• WORK TO COMPLETE: Your answer should consist of the lines in the following data that contain "Click".

• RECORDS FOR THIS TASK:
* * * * * * *

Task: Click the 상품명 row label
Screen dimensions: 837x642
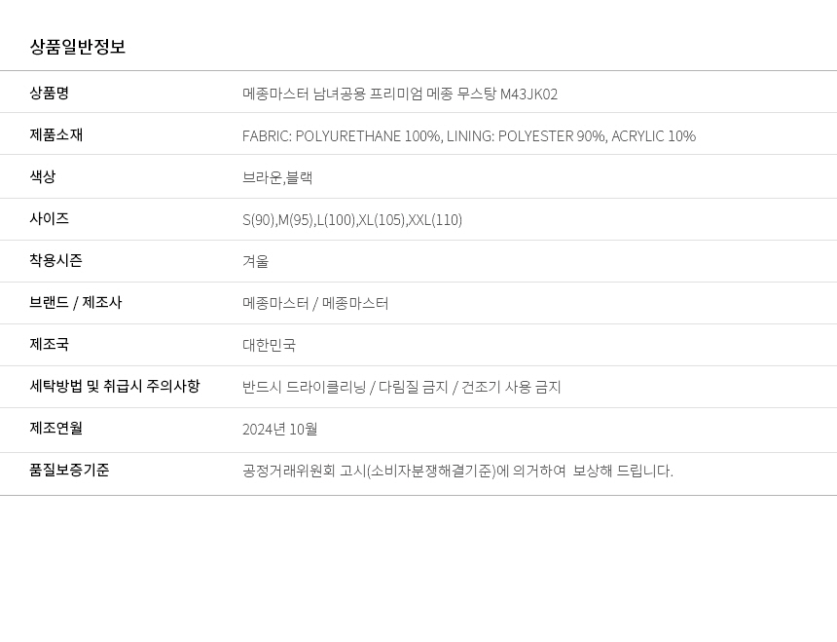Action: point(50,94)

* * * * * * *

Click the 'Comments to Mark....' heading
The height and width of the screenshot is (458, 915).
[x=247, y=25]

* * * * * * *

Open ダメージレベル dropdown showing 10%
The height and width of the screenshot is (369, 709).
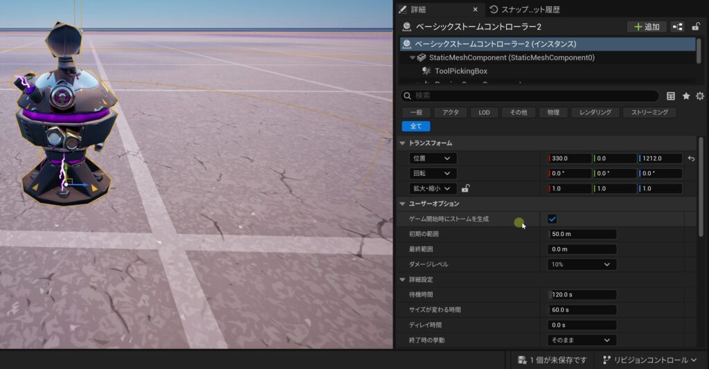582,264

* * * * * * *

• RESPONSE BELOW:
Task: Click the 상품명 row label
Click the 'Comments to Mark....' heading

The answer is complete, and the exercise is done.